Drop-on-PATH single binary

The CLI is compiled with Native AOT into one self-contained executable. There is no runtime to install, no Docker image to pull, no database to stand up, and no account to create. Put it on your PATH and webreaper scrape <url> works. That makes it trivial to use from a shell, a CI job, a cron entry, or an agent.

AI-native by composition

AI is wired into the existing extraction pipeline as ordinary seams, not bolted on as a separate product. A deterministic CSS or XPath schema runs first; an LLM is the fallback, the selector repairer, or the schema inferrer when you opt in. Because the AI pieces are composable, stable pages keep costing zero LLM calls and you reach for the model only where it earns its keep.

Bring any LLM

WebReaper talks to models through Microsoft.Extensions.AI, so you supply your own IChatClient. OpenAI, Anthropic, Azure OpenAI, and local Ollama models all work the same way. There is no proprietary model endpoint, no marked-up tokens, and no per-call middleman: you point at your provider and pay your provider.

Bot-checks handled

Many sites sit behind Cloudflare, DataDome, PerimeterX, Incapsula, or Akamai. The CLI detects a bot-check on a scrape and can escalate to a stealth browser automatically, installing it on first need. JavaScript-heavy pages render through a real browser transport. You get the page instead of a challenge wall.
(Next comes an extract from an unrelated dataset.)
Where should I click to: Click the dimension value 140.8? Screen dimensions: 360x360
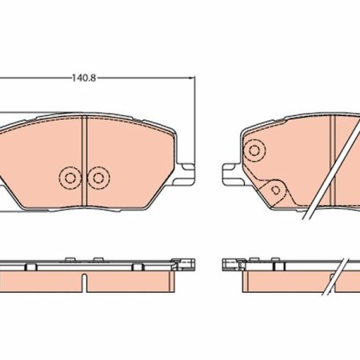[84, 78]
Distributed when you need it

The same engine that runs in-process scales out by swapping a few seams. Move the scheduler, the visited-link tracker, the config store, and the cookie store onto Redis or Azure Service Bus, and many workers share one crawl. You start simple and grow into a distributed crawl without rewriting your scraper.

MIT, not AGPL

WebReaper is MIT licensed. You can embed it in a closed-source product, ship it inside a commercial app, and run it in production without copyleft obligations. That is a deliberate contrast with AGPL-licensed scrapers that constrain how you can build on top of them.